Although there are symptom-based Rome II diagnostic criteria for IBS and for the subgroups of IBS with diarrhea and IBS with constipation, the subgroup criteria are not evidence-based and were developed using expert opinion.

A study was performed to develop a symptom-based algorithm to classify patients with IBS into 3 subgroups: IBS with constipation, IBS with diarrhea, and IBS with alternating symptoms.[15] Similar to the methodology used in the previously mentioned IBS study assessing burden of illness,[8] clinical characteristics and gastrointestinal symptoms were gathered in an IBS patient population comprising members of the Intestinal Disease Foundation (n = 1340). Expert opinion was used to define symptom criteria for each subgroup. A hierarchical classification algorithm was developed based on the frequency of patients experiencing a combination of relevant gastrointestinal symptoms (diarrhea, constipation, and other Rome symptom criteria for IBS and functional constipation). The classification of patients with IBS by this algorithm was then compared with that determined by the Rome II criteria for subgroup classification. Of the 657 (49%) members who responded to the survey, 430 (65%) had IBS. The symptom-based algorithm classified 40% with IBS with diarrhea, 33% with IBS with constipation, and 12% with IBS alternating symptoms. Using the Rome II criteria, 31% had IBS with diarrhea, 10% had IBS with constipation, 41% had IBS with alternating symptoms, and 18% were unclassified.
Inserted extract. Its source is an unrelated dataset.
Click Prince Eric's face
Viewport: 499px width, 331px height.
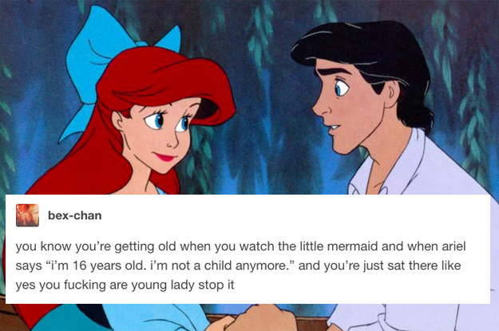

The study authors concluded that the symptom-based algorithm was "more reflective" of the estimated prevalence of IBS subgroups in the general population. A few relevant points should be considered when interpreting these results: (1) the symptoms used in the algorithm consist of more constipation symptoms than diarrhea symptoms, and therefore may bias the classification towards IBS with constipation; (2) there are only symptom-based Rome II criteria for IBS with diarrhea and IBS with constipation, but not IBS with alternating symptoms; therefore, patients who do not meet criteria for IBS with diarrhea or IBS with constipation are in an intermediate group with no absolute criteria -- this may explain the significant number of unclassified IBS patients; and (3) the symptoms used to determine subgroups in the algorithm were based on expert opinion and were not evidence-based.

A study by Locke and colleagues[16] specifically addressed the symptom profile in a community population that self-reported having alternating constipation and diarrhea. Four thousand twenty-nine randomly selected households were sent gastrointestinal symptom questionnaires and 2718 respondents were eligible for the analysis; 9.2%, 2.5%, and 7.6% of respondents reported their usual bowel pattern as constipation, diarrhea, or alternating diarrhea and constipation, respectively. The respondents were not required to meet diagnostic criteria for IBS (ie, presence of chronic or recurrent abdominal pain or discomfort associated with altered bowel habits). In general, self-report of bowel pattern approximated symptom criteria. Eighty-three percent of individuals with self-reported constipation met constipation symptom criteria; 67% of individuals self-reporting diarrhea met criteria for diarrhea. Among those individuals with alternating bowel habits (mean age 54 years, 63% women), 59% met symptom criteria for constipation, 35% met criteria for diarrhea, 20% met criteria for both, and 25% did not meet criteria for either. Predictive symptoms of alternators were incomplete evacuation and the presence of mucus.

Clearly, additional studies need to be performed to more accurately classify patients with IBS into bowel habit subgroups and characterize symptoms in patients with IBS with alternating symptoms (which is lacking in the literature). But first, it should be determined whether subclassifying IBS into these subgroups is even clinically relevant for patient care and research studies, given the fluctuation of IBS symptoms over time.